» **Required work**: An exact copy of the lines from the one containing "456x310 pixels." through the end of the material is all that is wanted; transcribe only those.

» **Provided information**:
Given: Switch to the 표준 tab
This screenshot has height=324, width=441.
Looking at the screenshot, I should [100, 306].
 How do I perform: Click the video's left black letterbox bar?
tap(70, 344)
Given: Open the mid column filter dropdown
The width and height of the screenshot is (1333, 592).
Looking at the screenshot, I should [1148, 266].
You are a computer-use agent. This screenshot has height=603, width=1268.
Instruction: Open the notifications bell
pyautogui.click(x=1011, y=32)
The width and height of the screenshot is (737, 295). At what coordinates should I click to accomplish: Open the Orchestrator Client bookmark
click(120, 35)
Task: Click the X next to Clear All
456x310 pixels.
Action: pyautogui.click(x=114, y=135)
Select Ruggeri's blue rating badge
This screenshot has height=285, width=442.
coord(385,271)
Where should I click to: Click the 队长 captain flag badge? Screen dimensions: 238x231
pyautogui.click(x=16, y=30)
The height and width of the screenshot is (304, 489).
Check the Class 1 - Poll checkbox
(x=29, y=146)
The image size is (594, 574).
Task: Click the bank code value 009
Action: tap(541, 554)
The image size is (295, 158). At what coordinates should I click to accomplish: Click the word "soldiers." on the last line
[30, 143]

» **Task output**:
456x310 pixels.
Action: pyautogui.click(x=114, y=135)
Select Ruggeri's blue rating badge
This screenshot has height=285, width=442.
coord(385,271)
Where should I click to: Click the 队长 captain flag badge? Screen dimensions: 238x231
pyautogui.click(x=16, y=30)
The height and width of the screenshot is (304, 489).
Check the Class 1 - Poll checkbox
(x=29, y=146)
The image size is (594, 574).
Task: Click the bank code value 009
Action: tap(541, 554)
The image size is (295, 158). At what coordinates should I click to accomplish: Click the word "soldiers." on the last line
[30, 143]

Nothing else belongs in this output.